Introduction¶
In this post, we're going to build a machine learning model to translate German sentences into English. It's not quite going to be Google Translate, but it will actually come surprisingly close!
We'll be using the same model architecture as Google, a neural sequence-to-sequence model. For the details on Google's setup, you can read their paper (Wu et al.). For our setup, we'll work primarily from this paper (Bahdanau et al.), a breakthough paper that serves as the base of Google's model.
We will build the model from scratch with PyTorch 0.4 and Python 3. In fact, everything here is an iPython notebook (published here) that you can run yourself. Additionally, everything is uploaded publicly to GitHub.

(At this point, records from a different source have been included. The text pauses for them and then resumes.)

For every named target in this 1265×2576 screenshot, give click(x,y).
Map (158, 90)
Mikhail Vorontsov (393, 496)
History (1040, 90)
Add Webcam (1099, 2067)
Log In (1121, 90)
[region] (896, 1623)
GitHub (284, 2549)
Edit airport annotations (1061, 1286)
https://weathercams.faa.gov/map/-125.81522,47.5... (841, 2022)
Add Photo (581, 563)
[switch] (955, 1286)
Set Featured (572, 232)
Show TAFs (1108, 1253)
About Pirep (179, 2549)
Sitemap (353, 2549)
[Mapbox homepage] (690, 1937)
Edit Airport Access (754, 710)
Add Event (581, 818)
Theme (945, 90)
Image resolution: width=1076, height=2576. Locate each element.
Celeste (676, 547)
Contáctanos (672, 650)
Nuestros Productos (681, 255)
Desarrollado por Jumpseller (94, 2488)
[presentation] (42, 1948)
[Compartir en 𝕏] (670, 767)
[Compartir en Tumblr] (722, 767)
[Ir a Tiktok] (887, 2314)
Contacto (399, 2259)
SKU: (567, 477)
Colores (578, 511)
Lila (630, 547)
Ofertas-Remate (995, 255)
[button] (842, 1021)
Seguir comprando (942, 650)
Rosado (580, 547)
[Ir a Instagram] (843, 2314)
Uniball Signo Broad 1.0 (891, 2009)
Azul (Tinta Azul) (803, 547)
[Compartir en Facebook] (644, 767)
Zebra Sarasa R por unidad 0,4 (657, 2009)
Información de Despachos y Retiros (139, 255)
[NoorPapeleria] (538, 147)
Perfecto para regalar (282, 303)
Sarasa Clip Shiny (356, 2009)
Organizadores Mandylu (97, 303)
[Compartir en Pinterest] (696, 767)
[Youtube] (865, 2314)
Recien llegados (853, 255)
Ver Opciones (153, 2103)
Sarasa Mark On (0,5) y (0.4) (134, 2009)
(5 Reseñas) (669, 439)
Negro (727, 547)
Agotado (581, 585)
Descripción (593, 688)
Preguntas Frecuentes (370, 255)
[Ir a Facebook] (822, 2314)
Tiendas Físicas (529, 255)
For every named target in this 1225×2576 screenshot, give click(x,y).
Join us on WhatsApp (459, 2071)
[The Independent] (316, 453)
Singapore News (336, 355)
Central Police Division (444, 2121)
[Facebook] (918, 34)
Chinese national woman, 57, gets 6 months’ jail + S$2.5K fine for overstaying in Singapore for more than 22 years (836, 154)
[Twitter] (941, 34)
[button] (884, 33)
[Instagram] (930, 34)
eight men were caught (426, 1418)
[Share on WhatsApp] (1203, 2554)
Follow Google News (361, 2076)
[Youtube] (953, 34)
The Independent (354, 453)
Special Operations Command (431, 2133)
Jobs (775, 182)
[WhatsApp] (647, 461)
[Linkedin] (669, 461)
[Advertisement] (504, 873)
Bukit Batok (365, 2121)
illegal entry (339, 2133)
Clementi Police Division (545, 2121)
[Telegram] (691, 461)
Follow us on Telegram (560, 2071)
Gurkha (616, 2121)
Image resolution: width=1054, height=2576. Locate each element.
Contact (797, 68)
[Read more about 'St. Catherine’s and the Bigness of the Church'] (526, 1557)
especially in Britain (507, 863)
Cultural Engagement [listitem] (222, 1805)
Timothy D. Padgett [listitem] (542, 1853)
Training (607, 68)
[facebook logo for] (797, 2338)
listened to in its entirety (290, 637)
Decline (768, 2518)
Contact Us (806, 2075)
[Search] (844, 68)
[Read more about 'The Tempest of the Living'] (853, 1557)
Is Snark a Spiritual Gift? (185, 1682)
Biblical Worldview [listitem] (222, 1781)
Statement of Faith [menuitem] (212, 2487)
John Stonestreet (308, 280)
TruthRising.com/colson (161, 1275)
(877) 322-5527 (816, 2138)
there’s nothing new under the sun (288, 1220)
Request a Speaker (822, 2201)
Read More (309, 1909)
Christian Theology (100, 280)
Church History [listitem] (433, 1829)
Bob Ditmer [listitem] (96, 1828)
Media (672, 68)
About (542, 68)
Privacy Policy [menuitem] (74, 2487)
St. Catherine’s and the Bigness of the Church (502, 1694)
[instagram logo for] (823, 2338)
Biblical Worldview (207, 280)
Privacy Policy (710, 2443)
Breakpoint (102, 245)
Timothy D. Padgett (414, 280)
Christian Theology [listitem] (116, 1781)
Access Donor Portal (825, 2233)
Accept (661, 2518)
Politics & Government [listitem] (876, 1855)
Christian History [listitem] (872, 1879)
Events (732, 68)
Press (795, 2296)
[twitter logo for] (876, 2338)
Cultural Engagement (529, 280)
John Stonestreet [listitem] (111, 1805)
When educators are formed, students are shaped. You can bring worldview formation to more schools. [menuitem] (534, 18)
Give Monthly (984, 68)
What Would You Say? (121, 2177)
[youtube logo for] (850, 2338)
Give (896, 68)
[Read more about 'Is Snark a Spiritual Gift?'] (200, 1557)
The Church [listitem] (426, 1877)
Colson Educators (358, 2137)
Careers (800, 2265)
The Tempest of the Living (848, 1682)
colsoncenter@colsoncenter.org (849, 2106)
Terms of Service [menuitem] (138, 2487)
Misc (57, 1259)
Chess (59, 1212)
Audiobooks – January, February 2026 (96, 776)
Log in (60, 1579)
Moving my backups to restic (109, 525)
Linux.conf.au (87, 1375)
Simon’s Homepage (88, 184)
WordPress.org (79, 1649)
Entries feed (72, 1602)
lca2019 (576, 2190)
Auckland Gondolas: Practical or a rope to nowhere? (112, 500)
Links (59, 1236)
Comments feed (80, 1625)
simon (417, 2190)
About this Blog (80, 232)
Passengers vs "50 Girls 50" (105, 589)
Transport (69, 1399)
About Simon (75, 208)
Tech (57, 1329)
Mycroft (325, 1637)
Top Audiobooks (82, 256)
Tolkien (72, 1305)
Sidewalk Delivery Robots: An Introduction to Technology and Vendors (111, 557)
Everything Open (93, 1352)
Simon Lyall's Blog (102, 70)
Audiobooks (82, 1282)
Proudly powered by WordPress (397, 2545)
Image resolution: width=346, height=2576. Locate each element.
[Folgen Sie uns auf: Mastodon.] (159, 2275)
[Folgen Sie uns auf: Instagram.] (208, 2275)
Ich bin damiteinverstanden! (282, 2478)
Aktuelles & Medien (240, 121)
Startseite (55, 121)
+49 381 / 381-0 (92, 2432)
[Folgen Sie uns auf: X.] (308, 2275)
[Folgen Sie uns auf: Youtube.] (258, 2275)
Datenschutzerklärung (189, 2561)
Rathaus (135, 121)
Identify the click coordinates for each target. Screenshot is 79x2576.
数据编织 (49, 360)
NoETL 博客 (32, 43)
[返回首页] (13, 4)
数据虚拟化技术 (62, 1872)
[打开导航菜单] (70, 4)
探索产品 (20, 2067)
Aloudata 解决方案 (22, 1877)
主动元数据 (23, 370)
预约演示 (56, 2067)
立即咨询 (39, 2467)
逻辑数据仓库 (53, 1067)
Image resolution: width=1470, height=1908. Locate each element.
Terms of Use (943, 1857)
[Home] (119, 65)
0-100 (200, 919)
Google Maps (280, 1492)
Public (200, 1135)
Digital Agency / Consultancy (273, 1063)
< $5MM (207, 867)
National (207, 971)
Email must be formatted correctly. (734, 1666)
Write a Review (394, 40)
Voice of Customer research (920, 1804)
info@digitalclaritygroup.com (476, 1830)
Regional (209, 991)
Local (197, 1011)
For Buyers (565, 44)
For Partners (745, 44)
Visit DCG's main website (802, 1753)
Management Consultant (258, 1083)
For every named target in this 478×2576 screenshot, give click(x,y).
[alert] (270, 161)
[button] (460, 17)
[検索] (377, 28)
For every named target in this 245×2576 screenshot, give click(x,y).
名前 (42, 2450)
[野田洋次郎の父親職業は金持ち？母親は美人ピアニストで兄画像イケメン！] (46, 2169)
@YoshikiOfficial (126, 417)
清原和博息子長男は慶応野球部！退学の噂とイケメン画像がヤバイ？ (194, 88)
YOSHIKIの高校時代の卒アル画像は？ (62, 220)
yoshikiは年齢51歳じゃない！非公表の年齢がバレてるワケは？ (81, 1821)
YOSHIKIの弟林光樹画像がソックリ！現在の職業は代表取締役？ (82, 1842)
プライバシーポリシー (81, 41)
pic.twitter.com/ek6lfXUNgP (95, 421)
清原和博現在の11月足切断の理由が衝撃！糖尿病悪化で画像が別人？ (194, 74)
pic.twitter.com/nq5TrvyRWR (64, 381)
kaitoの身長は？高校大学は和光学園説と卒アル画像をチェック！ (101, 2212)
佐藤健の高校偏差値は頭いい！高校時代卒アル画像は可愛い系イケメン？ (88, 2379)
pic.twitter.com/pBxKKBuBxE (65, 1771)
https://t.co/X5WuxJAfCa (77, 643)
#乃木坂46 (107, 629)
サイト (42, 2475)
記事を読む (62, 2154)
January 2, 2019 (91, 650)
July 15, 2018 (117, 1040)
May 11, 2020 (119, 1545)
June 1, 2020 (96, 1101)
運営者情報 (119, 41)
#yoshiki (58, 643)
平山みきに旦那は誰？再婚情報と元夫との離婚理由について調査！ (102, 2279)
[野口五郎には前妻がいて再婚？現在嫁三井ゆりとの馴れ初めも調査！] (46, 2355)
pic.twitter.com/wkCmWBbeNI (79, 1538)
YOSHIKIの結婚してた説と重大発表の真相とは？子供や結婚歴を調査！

At the end of the day, you'll be able to produce translations like these:
German |
Dieser Tag hat unsere Sicht nachhaltig verändert . |
Professional Translation |
And that day really changed our perspective . |
Our Translation |
This day, our view has changed . |
German |
So lernt man als Kind eine Sprache . |
Professional Translation |
And this is what you learn when you learn a language as a child . |
Our Translation |
This is how you learn a language as a child . |
German |
Man kann eine Kultur ohne Austausch pflegen . |
Professional Translation |
You can have culture without exchange . |
Our Translation |
You can exchange a culture without exchange . |
This tutorial is ideally for someone with some experience with neural networks, but unfamiliar with natural language processing or machine translation.
For those looking to take machine translation to the next level, try out the brilliant OpenNMT platform, also built in PyTorch.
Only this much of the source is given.